Site information
- Type: Military Airfield
- Controlled by: United States Army Air Forces

Location
- Coordinates: 53°35′00″N 008°33′23″E﻿ / ﻿53.58333°N 8.55639°E

Site history
- In use: 1944
- Battles/wars: Western Front (World War II)

= Bremerhaven Army Airfield =

Bremerhaven Army Airfield is a former military airfield, located 4.1 km northeast of Bremerhaven in the Bremen Free State of Germany.

==Overview==
Bremerhaven Army Airfield (Also known as Seefliegerhorst Weddewarden) was used by the United States Army and Air Force as a base in Northern West Germany during the Cold War to support the American presence in the Bremen area. It was headquarters of the US Army Garrison Bremerhaven which performed transshipment of supplies and military equipment and hosted transport and support units. The USAF stationed the 606
Tactical Control Squadron (a mobile radar unit) at the site and it was a major communications control unit. The United States Navy stationed the Weser River Patrol at the station until their task was transferred to the German Coast Guard, and operated a Naval Security Group unit in the same compound until late 1972. AFN Bremerhaven also operated from the compound.

The airfield was closed in 1993 as part of the US drawdown of military forces in Germany after the end of the Cold War.

==History==

=== Origins ===
Construction of the airfield began in 1925 between the villages of Speckenbüttel and Weddewarden, north of the harbour area of Wesermünde. In the immediate surrounding area there were no buildings. A year after construction began the airfield was taken into service. In 1927 German airline Lufthansa opened a support facility at the airfield and opened services to the German Frisian islands and Helgoland.

After the National-Socialists assumed power in Germany in 1933, the decision was taken to expand the airfield into a military air base. As a consequence the airfield was taken over by the Luftwaffe in 1935, which constructed several large hangars and barracks on the northwestern edge of the airfield. The flying occurred from a grass field, with aircraft taking off into the wind from any direction. Only the aircraft parking ramp and the ring taxiway were hardened.

On the southern end of the airfield the Nordhafen was dug out. At the time it was known as the "Zeppelinhafen" (Zeppelin-port) or the Flugzeugträgerbecken (aircraftcarrier dock), intended as berth for the German aircraft carrier "Graf Zeppelin". To the east another dock was dug, intended for the carriers sistership (only known as "Flugzeugträger B"). The carrier "Graf Zeppelin" was 85% complete in 1940 when all work was ordered to be stopped, and the ship never was completed.

===World War II===
During World War II the airfield was used mainly by German Navy flying units (Seeflieger), and in October 1942 the Minensuchgruppe I (Mine Searching Group I) was established, flying Ju-52MS aircraft, fitted with a large electromagnetic mine detonating ring to locate mines in the coastal waters of Bremen.

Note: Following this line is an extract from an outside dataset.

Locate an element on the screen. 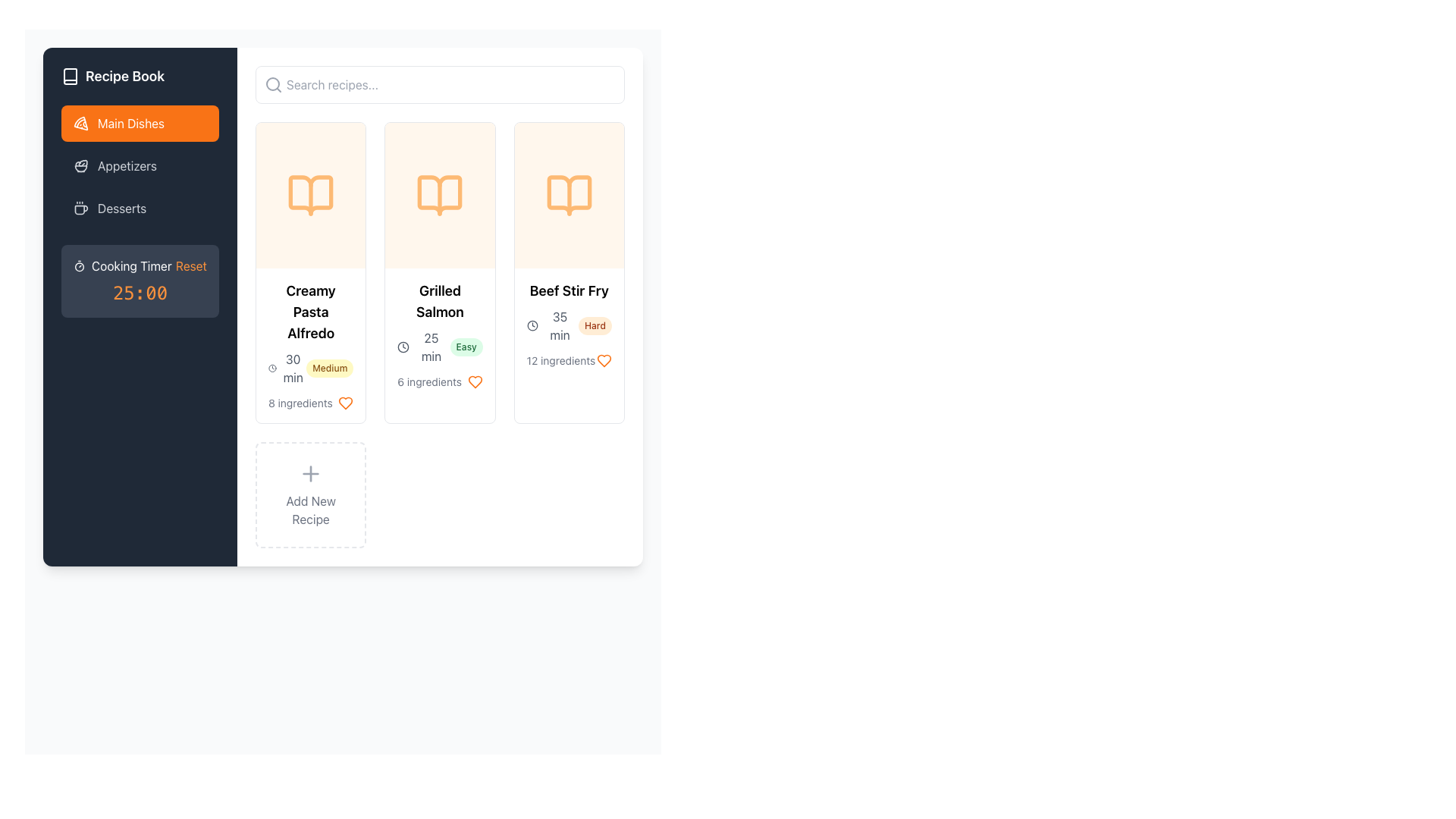 Image resolution: width=1456 pixels, height=819 pixels. the magnifying glass icon located next to the search bar to initiate a search action is located at coordinates (273, 84).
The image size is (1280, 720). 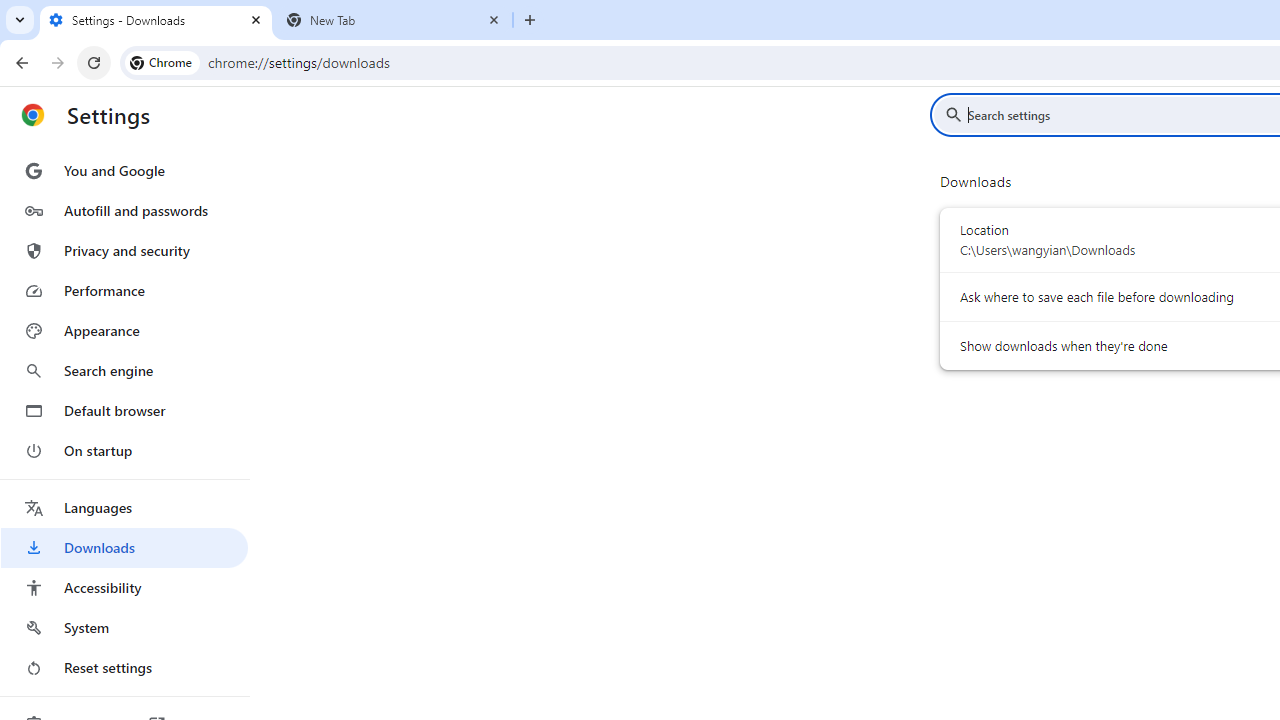 I want to click on 'Performance', so click(x=123, y=290).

In April 1945 the airfield became the replacement site for the development of the V-weapons. The Erprobungsstelle (Test Unit) Karlshagen, better known today as Peenemünde-West was in danger over being overrun by the Soviet Red Army so all of its materiel and personnel were moved west to Bremerhaven.

Development of rocket weapons was to take place here from now on, and the large hangars were filled with fuselages and parts of Fi-103, X-4, BV-346 and the gliderbomb Hs-293. The base was partially destroyed when British Forces moved into the area on 7 May 1945, one day before the official German Capitulation.

===United States use===
Although northwest Germany was to become a British occupation zone, an exclave was granted to the US Army in the area between Bremen and Nordholz. The US needed a support point with a harbour, to allow the unhindered support of US forces in the American Occupation Zone in Southern Germany. The US Army moved into the airfield as early as May 1945, and used the port to return troops from Europe to the United States. Until 1947 the US airforce also used the Nordholz Airbase.

Initially several locations were used by the Americans, but over time they were reduced in number until by the 1960s they all merged into the joint location referred to as the "Staging Area" and became home to units of the US Army Terminal Command, Europe (USATCEUR), US Navy, US Coast Guard and US Air Force. In 1973 the barracks were renamed Carl Schurz Barracks.

After the Cold War ended the US reduced their presence in Germany. In an effort to further reduce costs most of the goods were sent through the Dutch port of Rotterdam, ending the need for Bremerhaven. This ended the American presence and the military units were withdrawn in 1993, leaving only a small civilian contingent to coordinate the remaining transshipments.

Today, the former airfield has been redeveloped into a large storage yard for the Bremerhaven shipping facilities.